Once the DNA is ready, the two technologies diverge: The 454 technique puts the beads on a fiber-optic chip and uses flashes of white light to identify the bases. Rothberg washes the chip surface with one base at a time, creating four light patterns that a computer puts together as a sequence. He describes 454's success in sequencing Mycoplasma genitalium online 31 July in Nature.
Church's technique employs a microscope and other off-the-shelf equipment that use bursts of different fluorescent colors to distinguish the bases. Via this method, his team sequenced a strain of Escherichia coli and was able to detect easy-to-miss, single-base-pair changes from an almost identical E. coli genome. Church's group reports its results online today in Science.

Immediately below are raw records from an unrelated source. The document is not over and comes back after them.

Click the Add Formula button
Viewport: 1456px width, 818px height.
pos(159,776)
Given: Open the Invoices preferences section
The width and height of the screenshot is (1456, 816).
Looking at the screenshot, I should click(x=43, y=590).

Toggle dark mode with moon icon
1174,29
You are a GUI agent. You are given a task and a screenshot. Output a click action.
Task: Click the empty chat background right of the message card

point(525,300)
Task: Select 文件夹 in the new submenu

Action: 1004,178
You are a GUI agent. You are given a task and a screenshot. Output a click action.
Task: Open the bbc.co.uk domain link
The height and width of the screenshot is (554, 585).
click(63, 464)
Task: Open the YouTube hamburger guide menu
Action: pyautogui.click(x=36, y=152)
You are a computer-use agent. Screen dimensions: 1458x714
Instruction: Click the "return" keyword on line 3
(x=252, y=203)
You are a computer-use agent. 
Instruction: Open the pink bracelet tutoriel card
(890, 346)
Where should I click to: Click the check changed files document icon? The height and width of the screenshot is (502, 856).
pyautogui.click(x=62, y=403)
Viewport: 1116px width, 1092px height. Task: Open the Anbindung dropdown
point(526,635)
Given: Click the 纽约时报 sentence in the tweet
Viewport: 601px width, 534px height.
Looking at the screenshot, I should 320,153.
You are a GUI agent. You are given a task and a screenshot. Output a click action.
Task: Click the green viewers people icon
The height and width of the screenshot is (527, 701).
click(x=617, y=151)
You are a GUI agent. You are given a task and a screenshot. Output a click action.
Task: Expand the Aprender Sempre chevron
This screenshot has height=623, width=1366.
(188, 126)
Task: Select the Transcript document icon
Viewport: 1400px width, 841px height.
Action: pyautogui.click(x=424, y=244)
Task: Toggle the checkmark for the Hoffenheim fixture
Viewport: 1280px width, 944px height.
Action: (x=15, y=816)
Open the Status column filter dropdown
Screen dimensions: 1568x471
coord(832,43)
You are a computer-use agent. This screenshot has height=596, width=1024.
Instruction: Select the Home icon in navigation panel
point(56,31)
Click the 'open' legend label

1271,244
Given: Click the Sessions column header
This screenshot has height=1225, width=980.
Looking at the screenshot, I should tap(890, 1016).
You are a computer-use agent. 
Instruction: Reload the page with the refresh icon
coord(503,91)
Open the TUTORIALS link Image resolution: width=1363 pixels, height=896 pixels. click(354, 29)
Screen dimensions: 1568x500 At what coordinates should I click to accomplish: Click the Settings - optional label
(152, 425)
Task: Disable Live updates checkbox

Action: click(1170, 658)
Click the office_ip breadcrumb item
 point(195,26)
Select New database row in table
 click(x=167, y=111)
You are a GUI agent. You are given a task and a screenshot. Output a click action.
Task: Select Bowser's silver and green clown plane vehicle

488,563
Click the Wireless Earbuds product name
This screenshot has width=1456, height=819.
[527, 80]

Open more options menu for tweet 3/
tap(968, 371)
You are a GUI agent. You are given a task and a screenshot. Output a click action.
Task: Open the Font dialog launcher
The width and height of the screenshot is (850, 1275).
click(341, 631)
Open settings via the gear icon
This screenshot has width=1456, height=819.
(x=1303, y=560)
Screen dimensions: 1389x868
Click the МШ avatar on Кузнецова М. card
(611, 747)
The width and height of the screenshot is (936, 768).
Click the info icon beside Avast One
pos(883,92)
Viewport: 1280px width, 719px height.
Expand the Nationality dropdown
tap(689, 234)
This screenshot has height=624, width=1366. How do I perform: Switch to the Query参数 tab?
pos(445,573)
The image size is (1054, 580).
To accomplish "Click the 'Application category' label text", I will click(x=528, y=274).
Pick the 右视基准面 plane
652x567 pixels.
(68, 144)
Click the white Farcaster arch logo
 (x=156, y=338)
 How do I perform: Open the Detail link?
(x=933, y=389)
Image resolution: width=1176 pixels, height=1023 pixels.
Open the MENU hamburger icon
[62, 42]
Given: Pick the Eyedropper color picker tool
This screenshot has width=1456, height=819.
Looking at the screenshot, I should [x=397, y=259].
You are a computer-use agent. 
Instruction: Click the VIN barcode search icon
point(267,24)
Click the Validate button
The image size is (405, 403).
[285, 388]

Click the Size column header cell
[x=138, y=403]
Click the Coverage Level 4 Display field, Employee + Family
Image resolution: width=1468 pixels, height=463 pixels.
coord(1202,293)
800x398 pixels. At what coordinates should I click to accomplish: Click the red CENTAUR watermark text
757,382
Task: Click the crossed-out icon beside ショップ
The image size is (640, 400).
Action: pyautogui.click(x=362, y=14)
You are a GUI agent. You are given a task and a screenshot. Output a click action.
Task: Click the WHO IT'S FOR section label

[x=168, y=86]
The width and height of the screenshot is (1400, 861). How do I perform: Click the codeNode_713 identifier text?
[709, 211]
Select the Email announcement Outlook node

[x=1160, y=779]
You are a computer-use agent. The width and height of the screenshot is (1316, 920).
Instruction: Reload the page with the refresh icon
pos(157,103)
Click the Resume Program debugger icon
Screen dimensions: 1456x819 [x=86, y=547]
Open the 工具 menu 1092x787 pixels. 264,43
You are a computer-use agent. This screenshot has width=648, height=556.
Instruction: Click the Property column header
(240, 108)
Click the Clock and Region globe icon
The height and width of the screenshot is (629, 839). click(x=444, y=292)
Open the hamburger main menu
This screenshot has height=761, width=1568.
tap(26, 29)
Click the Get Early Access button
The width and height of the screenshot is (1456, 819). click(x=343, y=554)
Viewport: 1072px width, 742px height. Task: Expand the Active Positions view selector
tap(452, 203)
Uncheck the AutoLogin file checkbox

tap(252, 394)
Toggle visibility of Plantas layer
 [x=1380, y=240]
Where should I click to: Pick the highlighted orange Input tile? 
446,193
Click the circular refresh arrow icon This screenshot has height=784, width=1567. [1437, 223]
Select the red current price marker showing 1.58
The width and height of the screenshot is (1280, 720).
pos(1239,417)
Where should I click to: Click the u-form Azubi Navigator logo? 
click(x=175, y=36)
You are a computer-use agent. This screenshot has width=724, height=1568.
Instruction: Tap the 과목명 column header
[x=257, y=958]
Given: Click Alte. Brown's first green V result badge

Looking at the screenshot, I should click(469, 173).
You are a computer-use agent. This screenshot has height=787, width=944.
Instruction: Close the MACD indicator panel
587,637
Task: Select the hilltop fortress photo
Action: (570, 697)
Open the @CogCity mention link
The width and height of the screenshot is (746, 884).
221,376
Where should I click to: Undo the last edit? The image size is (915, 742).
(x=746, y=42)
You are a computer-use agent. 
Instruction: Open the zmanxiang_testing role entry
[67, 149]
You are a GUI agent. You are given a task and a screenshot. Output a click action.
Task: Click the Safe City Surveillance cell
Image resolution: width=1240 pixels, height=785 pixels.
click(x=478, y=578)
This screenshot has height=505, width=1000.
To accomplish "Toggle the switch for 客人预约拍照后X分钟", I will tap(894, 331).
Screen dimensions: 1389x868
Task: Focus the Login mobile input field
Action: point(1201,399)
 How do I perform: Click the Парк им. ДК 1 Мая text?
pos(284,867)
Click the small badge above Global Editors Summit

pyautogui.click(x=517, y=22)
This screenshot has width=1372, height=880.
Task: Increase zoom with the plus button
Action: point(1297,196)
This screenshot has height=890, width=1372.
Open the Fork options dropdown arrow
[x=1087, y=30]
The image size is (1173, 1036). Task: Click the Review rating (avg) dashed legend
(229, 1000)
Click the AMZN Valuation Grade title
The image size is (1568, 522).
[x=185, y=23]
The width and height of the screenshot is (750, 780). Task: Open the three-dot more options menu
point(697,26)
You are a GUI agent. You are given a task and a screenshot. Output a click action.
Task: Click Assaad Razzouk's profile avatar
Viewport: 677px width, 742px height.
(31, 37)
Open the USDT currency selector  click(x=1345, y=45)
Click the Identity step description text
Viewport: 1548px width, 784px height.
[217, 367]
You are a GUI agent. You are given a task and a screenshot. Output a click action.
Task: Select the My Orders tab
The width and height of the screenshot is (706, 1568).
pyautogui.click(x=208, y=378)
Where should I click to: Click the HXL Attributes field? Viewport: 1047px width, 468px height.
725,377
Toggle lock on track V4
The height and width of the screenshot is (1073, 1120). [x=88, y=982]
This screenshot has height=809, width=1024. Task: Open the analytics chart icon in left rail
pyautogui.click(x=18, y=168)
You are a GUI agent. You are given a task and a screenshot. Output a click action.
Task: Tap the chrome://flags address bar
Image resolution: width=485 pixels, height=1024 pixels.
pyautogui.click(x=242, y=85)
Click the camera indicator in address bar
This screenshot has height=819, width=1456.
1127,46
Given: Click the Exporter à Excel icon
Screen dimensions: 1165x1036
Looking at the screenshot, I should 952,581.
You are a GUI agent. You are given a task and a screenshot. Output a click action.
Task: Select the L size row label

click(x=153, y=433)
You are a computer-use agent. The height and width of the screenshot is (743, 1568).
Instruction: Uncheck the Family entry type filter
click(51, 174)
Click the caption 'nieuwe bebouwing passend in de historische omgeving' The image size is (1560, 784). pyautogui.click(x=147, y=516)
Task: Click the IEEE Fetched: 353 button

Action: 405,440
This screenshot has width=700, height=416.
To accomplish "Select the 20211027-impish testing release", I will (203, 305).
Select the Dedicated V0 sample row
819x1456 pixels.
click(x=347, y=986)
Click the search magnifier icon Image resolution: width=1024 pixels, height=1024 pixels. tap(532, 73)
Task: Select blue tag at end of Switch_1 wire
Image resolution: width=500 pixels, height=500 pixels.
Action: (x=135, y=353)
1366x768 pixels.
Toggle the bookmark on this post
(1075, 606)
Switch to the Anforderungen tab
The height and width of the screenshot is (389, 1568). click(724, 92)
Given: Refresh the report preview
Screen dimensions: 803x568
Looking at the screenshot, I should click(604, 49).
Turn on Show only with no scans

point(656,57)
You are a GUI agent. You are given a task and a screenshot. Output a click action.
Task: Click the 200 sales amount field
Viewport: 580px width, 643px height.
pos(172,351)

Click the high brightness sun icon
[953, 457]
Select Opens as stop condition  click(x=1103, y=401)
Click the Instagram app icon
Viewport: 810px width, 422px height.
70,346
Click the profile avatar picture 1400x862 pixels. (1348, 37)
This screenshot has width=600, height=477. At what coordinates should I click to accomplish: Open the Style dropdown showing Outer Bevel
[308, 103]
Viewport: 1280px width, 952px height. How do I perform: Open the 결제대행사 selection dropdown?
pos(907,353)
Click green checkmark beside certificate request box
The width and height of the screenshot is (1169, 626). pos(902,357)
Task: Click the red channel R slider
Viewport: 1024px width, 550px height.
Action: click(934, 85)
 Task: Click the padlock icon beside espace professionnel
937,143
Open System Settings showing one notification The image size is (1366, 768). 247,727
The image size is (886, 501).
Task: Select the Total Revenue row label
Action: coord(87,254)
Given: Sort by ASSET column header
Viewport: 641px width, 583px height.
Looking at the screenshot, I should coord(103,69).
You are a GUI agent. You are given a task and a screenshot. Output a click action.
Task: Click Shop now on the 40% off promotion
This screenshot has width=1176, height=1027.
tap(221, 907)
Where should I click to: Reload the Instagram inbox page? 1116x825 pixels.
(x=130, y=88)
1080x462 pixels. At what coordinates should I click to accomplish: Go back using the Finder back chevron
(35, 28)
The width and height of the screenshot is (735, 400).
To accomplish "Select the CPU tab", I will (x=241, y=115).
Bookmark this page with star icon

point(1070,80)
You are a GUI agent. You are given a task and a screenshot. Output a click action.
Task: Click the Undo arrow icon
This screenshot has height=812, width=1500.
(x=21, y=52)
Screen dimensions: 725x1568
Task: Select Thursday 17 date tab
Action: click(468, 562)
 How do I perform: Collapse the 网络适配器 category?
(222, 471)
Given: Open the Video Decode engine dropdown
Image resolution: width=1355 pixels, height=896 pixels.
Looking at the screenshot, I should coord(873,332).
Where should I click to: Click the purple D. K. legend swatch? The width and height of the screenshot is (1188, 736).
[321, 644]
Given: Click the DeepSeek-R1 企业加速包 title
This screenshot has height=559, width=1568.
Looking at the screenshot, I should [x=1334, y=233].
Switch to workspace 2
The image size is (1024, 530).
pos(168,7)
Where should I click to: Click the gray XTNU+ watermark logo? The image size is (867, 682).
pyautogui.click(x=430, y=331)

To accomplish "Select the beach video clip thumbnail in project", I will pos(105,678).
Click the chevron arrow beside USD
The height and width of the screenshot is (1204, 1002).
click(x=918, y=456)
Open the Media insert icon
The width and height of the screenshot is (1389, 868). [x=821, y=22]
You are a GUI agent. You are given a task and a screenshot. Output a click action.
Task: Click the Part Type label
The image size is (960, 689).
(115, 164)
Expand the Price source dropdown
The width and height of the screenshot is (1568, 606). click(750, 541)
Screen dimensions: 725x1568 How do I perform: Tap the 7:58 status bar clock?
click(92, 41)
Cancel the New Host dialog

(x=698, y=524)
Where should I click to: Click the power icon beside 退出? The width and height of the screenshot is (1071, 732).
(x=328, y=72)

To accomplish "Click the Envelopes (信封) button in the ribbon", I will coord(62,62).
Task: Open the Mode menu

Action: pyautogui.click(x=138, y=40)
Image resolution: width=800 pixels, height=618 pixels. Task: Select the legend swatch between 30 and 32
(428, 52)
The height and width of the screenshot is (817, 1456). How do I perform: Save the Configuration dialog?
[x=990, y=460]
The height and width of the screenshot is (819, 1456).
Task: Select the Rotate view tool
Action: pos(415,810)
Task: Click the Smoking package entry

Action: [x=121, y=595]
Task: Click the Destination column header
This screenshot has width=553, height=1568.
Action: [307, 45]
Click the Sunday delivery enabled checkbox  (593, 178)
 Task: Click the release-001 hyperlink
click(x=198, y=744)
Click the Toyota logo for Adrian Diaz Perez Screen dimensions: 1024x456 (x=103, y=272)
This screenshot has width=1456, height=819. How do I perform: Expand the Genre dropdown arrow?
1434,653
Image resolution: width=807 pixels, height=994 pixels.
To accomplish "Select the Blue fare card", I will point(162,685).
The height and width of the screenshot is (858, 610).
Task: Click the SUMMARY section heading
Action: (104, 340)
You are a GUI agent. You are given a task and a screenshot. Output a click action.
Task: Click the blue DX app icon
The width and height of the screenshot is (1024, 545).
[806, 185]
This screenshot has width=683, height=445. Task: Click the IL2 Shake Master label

Neither method is up to speed yet. The accuracy of both "should be improved by at least one order of magnitude," says Mostafa Ronaghi, a biochemist at Stanford University in Palo Alto, California. Also, to sequence mammalian genomes, the length of sequence generated, the "read," should be about 700 bases, but reads with these new approaches are hovering between 26 and 110 bases.
Whatever their limitations, the two reports signal the dawn of a new era in genome sequencing and detecting changes in individual genomes. Last year, the U.S. National Human Genome Research Institute in Bethesda, Maryland, began a program aimed at decreasing the cost of sequencing mammalian genomes to $100,000 in 5 years and to $1000 5 years later. That's what many think it will take for sequencing to become affordable in small labs.